Embeddings
fasttext_embedding
Fasttext_embedding
- class mindnlp.modules.embeddings.fasttext_embedding.Fasttext(vocab: Vocab, init_embed, requires_grad: bool = True, dropout=0.0)[source]
Bases:
TokenEmbeddingEmbedding layer.
- Parameters
vocab (Vocab) – Passins into Vocab for initialization.
init_embed (Tensor) – Passing into Tensor,use these values to initialize Embedding directly.
requires_grad (bool) – Whether this parameter needs to be gradient to update. Default: True.

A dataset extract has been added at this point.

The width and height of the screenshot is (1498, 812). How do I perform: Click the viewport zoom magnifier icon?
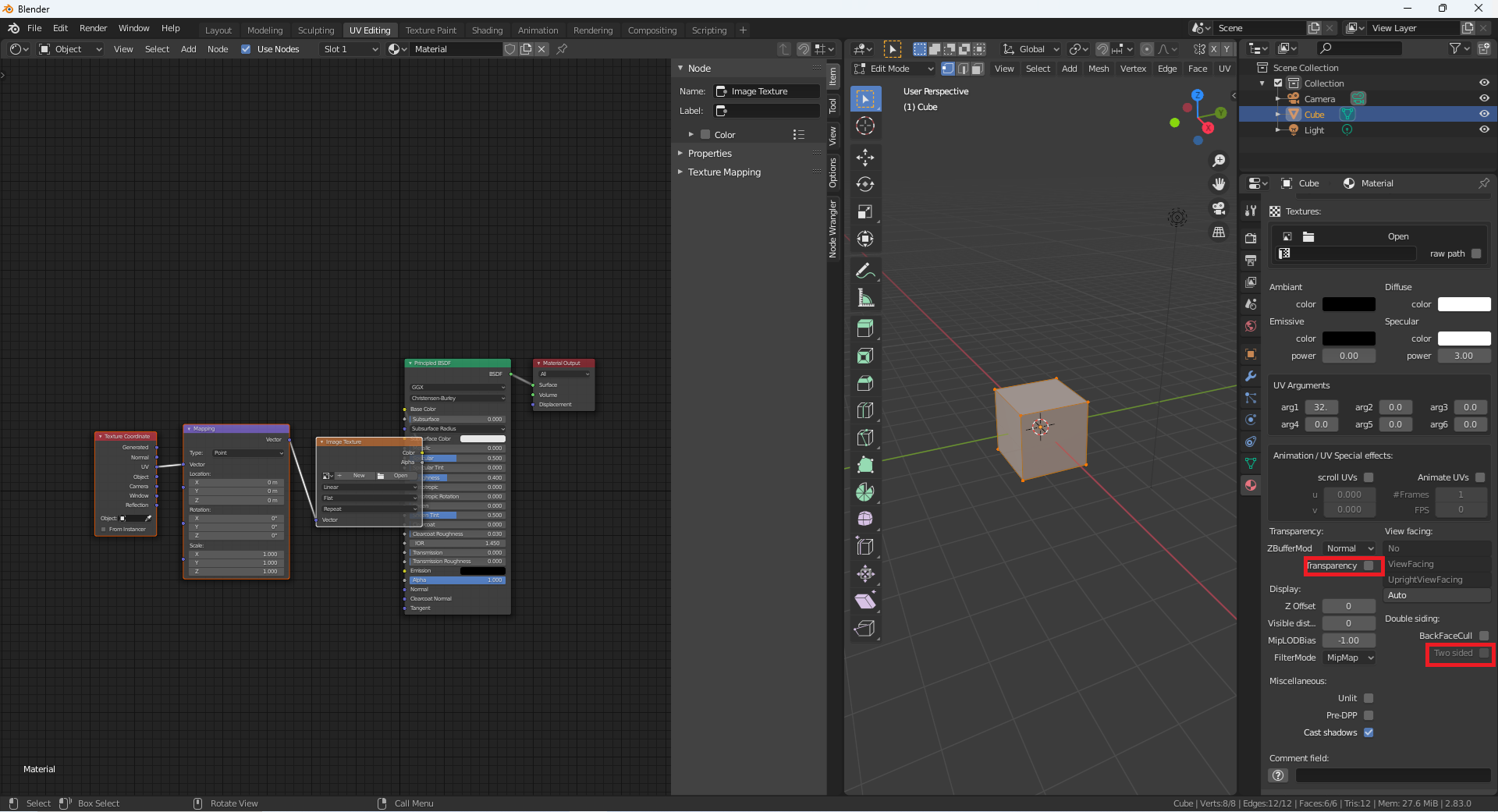coord(1218,161)
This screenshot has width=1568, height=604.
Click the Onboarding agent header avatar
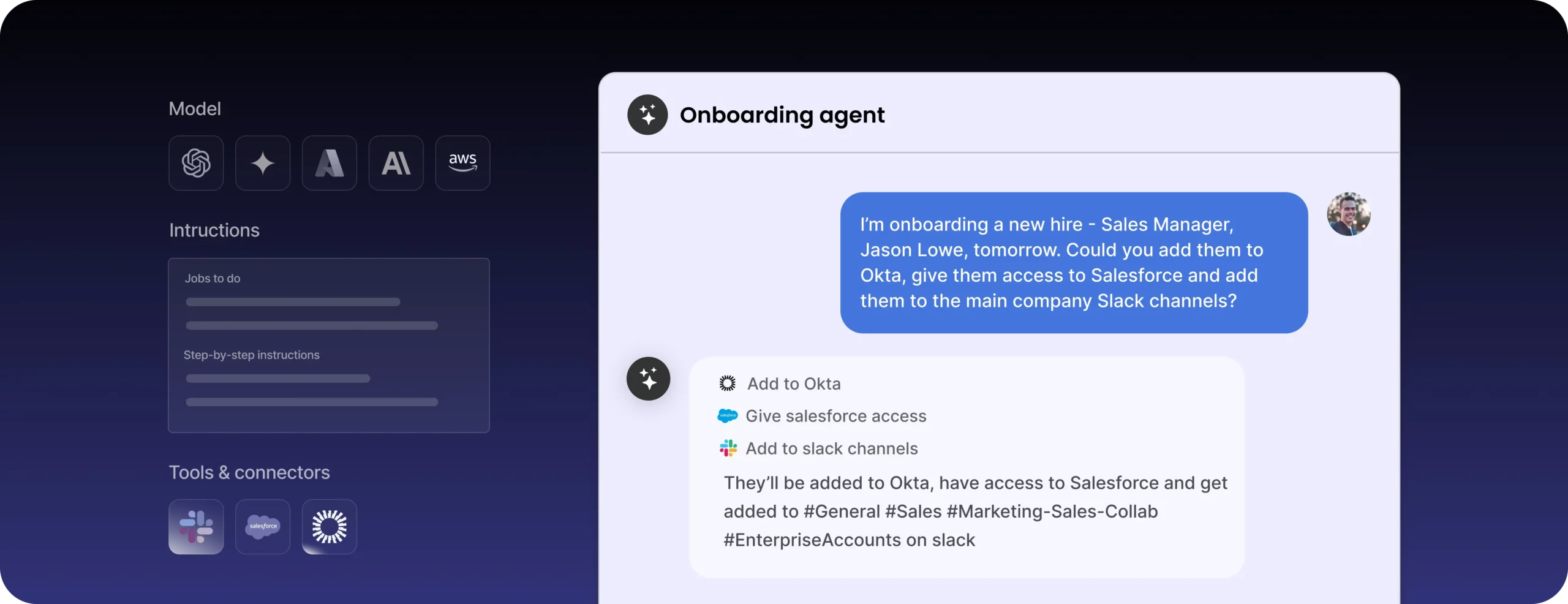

dropout (float) – Dropout of the output of Embedding. Default: 0.5.
Examples
>>> vocab = Vocab.from_list(['default','one','two','three']) >>> init_embed = Tensor(np.zeros((4, 4)).astype(np.float32)) >>> fasttext_embed = Fasttext(vocab, init_embed) >>> ids = Tensor([1, 2, 3]) >>> output = fasttext_embed(ids)
- construct(ids)[source]
- Parameters
ids (Tensor) – Ids to query.
- Returns
Tensor, returns the Embedding query results.
- dims = [300]
- classmethod from_pretrained(name='1M', dims=300, root='/home/docs/.mindnlp', special_tokens=('<pad>', '<unk>'), special_first=True, **kwargs)[source]
Creates Embedding instance from given pre-trained word vector.
- Parameters
name (str) – The name of the pretrained vector. Default: “1M”.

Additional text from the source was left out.